[Saved entries]
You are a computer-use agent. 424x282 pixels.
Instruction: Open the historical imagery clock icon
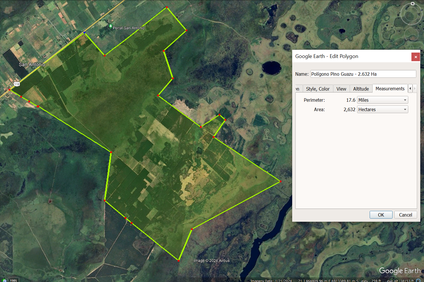(4, 281)
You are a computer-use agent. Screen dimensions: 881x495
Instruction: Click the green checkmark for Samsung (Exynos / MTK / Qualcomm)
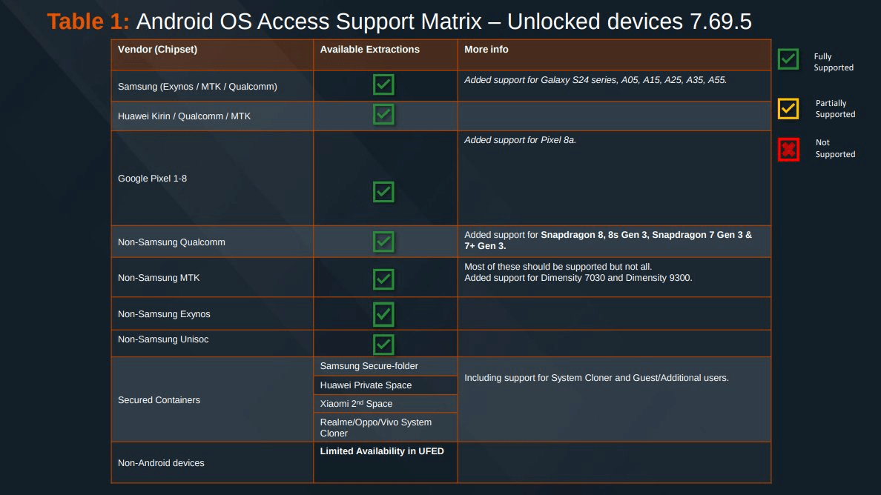(x=383, y=84)
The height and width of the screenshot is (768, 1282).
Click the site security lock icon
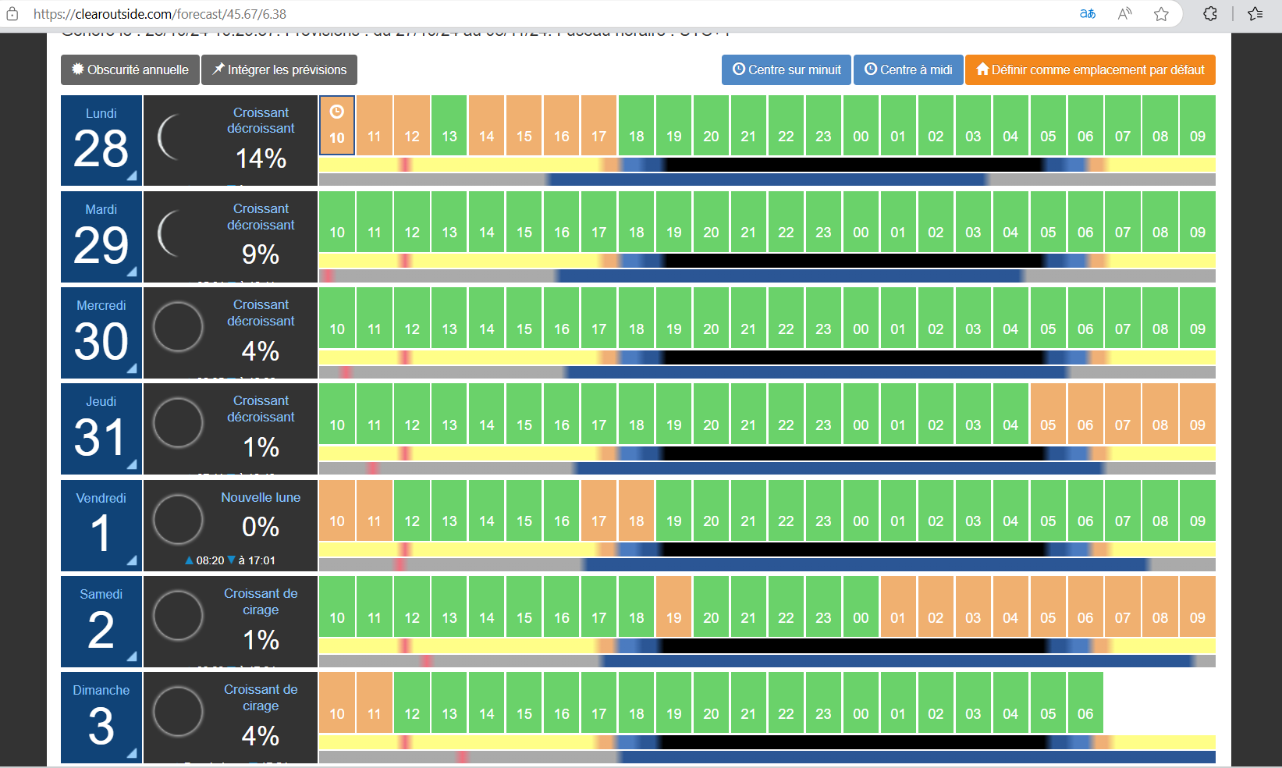(12, 14)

(Task details) Each line that contains the string "agent" should be copied from the data above.

(Answer area)
You are a computer-use agent. 424x282 pixels.
You are a computer-use agent. Screen dimensions: 881x495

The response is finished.